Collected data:
◆ ◆ ◆ ◆

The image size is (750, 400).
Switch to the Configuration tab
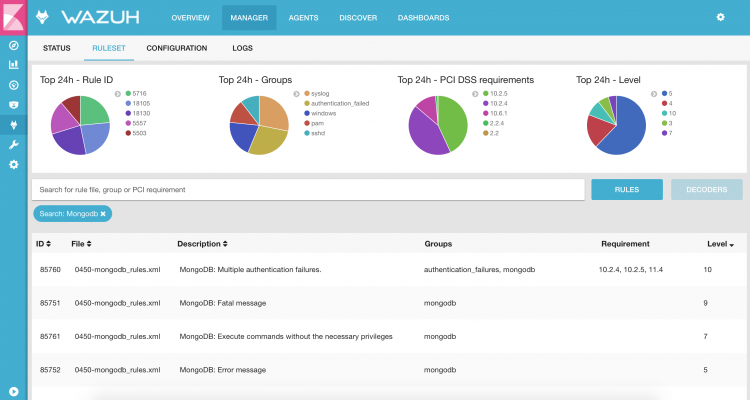pos(176,48)
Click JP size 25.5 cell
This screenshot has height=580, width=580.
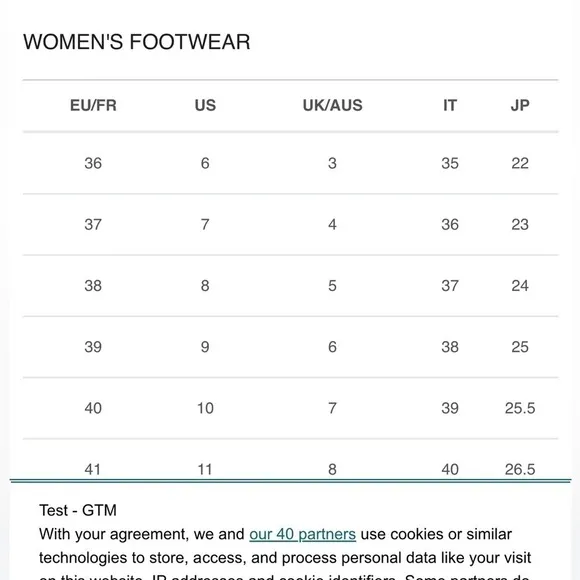pos(520,408)
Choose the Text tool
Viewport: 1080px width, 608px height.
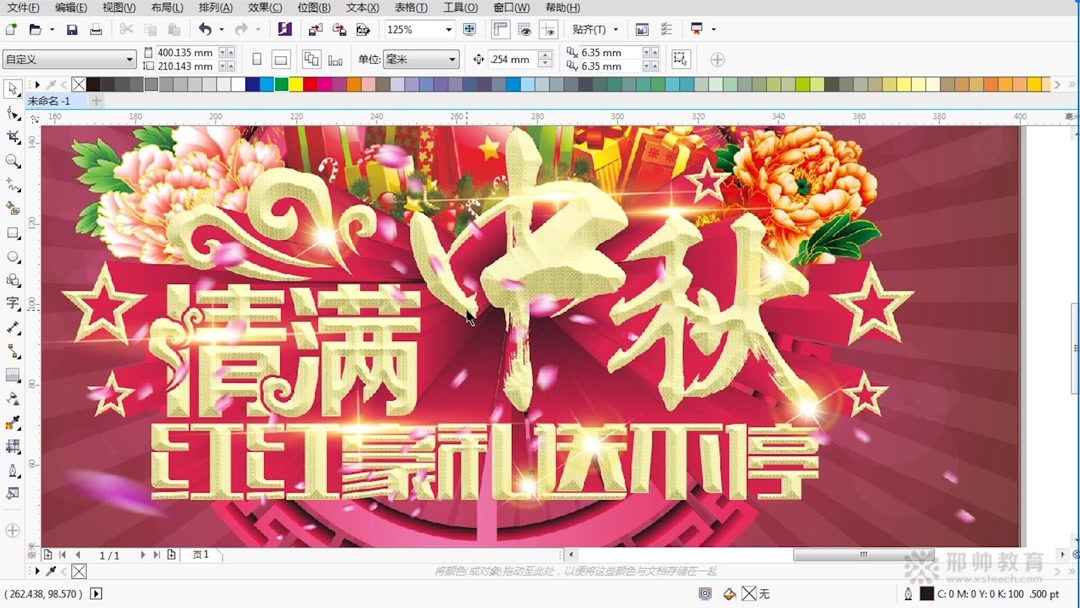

◆ ◆ ◆ ◆

Activity → Take every line above that includes the string "size" and return it.

Exercise solution →
The image size is (750, 400).
Click JP size 25.5 cell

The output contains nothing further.